The principal question in this case is whether a stockbroker has a legal duty to ascertain an elderly person's mental capacity before assisting her in transferring stock. Because the law already affords protection to incompetents through guardianships and by making their agreements voidable, we decline to create a duty to refrain from dealing with an elderly person without first determining the person's mental competence. Consequently, we reverse the judgment of the court of appeals, ___ S.W.2d ___ (per curiam), and render judgment for defendants.
[E]ven though the USAA Client Agreement, demands Texas law be applied, this Client Agreement could easily be attacked as a contract of adhesion given how it was imposed on the Claimant as explained by USAA's witness's testimony during the hearing.
[T]aking all of the parties' versions of the facts testified to, including information presented in each parties' Post-Hearing Briefs, there simply is no way for the Arbitrator to reasonably extrapolate the fact believed by the Arbitrator that the Claimant told USAA that he had a disability into what the Claimant desires, that USAA should have reasoned its client had a mental defect.

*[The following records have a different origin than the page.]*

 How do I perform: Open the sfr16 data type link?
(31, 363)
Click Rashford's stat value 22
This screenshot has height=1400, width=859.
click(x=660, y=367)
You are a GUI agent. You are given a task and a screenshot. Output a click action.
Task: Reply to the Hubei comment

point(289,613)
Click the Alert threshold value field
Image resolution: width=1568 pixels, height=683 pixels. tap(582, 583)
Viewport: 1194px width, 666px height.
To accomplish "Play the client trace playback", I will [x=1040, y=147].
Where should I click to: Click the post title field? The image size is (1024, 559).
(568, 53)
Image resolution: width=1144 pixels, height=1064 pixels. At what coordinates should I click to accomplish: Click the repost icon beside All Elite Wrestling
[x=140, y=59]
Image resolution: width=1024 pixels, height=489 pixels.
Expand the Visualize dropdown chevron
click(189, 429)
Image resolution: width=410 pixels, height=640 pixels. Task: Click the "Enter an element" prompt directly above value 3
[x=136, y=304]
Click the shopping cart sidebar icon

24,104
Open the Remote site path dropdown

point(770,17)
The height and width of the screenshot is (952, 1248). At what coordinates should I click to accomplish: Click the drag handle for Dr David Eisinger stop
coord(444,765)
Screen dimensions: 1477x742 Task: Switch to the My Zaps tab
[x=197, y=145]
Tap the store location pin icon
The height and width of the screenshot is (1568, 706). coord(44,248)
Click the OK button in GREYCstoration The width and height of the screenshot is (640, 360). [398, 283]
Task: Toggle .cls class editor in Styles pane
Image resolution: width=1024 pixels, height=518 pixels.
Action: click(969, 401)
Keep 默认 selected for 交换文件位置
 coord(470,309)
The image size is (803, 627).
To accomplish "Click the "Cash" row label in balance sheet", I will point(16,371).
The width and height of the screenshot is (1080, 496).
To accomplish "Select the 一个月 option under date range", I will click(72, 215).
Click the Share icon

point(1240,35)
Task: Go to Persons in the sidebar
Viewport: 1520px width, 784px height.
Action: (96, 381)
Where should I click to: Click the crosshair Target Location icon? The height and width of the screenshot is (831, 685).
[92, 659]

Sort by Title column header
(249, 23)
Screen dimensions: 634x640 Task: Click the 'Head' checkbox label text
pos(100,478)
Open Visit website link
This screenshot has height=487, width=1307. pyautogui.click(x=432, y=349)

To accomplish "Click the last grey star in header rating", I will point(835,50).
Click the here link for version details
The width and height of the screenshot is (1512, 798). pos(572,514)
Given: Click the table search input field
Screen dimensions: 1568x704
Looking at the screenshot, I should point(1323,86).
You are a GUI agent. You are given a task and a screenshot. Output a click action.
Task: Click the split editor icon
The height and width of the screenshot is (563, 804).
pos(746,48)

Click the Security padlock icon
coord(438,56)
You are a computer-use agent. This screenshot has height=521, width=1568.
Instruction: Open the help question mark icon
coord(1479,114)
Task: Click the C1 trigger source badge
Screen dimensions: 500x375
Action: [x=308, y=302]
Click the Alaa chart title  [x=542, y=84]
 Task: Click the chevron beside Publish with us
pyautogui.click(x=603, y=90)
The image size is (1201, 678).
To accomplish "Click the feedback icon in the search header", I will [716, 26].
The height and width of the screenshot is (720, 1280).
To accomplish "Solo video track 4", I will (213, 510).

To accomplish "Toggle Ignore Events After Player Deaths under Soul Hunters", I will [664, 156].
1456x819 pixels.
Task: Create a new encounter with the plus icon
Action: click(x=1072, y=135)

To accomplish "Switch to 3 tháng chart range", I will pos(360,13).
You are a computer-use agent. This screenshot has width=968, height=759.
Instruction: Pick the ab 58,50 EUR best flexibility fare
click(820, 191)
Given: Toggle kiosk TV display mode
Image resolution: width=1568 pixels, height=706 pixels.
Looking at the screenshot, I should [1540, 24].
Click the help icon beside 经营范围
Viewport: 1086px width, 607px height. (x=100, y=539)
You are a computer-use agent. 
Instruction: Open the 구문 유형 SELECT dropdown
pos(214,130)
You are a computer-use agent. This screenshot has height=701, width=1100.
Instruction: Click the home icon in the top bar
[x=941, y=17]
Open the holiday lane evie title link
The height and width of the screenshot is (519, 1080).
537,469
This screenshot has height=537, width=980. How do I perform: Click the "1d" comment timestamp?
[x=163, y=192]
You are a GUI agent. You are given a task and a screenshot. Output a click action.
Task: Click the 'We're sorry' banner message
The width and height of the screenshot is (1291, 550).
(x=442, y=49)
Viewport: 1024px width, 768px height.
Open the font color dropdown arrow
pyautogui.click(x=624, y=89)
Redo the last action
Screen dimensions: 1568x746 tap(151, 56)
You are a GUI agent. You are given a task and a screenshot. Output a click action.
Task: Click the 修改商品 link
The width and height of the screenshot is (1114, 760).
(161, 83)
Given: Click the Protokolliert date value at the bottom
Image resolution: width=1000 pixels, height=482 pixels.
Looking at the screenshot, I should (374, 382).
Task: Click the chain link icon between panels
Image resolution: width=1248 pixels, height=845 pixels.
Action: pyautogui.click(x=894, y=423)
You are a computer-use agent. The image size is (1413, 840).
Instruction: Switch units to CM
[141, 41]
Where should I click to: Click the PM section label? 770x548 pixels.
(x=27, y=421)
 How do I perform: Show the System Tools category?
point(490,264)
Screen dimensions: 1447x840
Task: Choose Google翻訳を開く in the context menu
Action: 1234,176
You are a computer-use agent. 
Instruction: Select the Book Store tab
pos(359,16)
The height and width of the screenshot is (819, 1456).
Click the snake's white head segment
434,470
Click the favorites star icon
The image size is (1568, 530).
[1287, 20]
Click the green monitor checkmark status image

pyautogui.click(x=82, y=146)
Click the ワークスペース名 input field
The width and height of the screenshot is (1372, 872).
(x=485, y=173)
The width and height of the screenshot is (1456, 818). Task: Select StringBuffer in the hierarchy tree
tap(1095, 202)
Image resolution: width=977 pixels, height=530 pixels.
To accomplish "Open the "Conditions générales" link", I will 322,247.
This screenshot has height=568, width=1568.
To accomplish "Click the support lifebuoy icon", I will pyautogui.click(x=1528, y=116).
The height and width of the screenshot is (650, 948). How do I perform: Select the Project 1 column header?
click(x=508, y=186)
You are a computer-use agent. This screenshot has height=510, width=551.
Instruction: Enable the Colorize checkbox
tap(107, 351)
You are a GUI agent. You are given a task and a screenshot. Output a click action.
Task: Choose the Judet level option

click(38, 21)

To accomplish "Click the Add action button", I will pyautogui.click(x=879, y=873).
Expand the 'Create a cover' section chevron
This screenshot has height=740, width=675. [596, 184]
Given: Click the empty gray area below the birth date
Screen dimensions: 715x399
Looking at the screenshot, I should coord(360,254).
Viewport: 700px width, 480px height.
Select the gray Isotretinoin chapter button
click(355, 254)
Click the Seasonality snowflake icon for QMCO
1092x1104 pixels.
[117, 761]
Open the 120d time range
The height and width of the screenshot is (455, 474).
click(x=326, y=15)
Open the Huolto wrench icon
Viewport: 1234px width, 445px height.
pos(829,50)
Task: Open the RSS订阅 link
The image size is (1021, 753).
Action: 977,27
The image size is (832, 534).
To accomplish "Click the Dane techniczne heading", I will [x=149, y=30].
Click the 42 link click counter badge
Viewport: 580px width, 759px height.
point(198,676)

Thus, USAA did not violate either FINRA Rule 2090 or 2111. . .
[C]laimant said clearly and repeatedly that he verbally informed USAA from the beginning that he had a disability in explaining his leaving the investment industry. However, the Claimant was also very clear and remembered vividly that he did not tell USAA from the beginning that he suffered from a mental disability. It seems very convincing to the Arbitrator that as USAA deals with mostly Armed Forces veterans, and here Claimant testified to his lengthy service in the Armed Forces, USAA could have reasonably concluded that the Claimant suffered from a physical disability rather than a mental disability. Therefore, for someone in the USAA organization hearing a client has a disability does not mean the absolute, very first assumption is that the disability is PTSD or some other mental infirmity. Accordingly, it seems logical to conclude that USAA reasonably knew its client given these facts in this arbitration.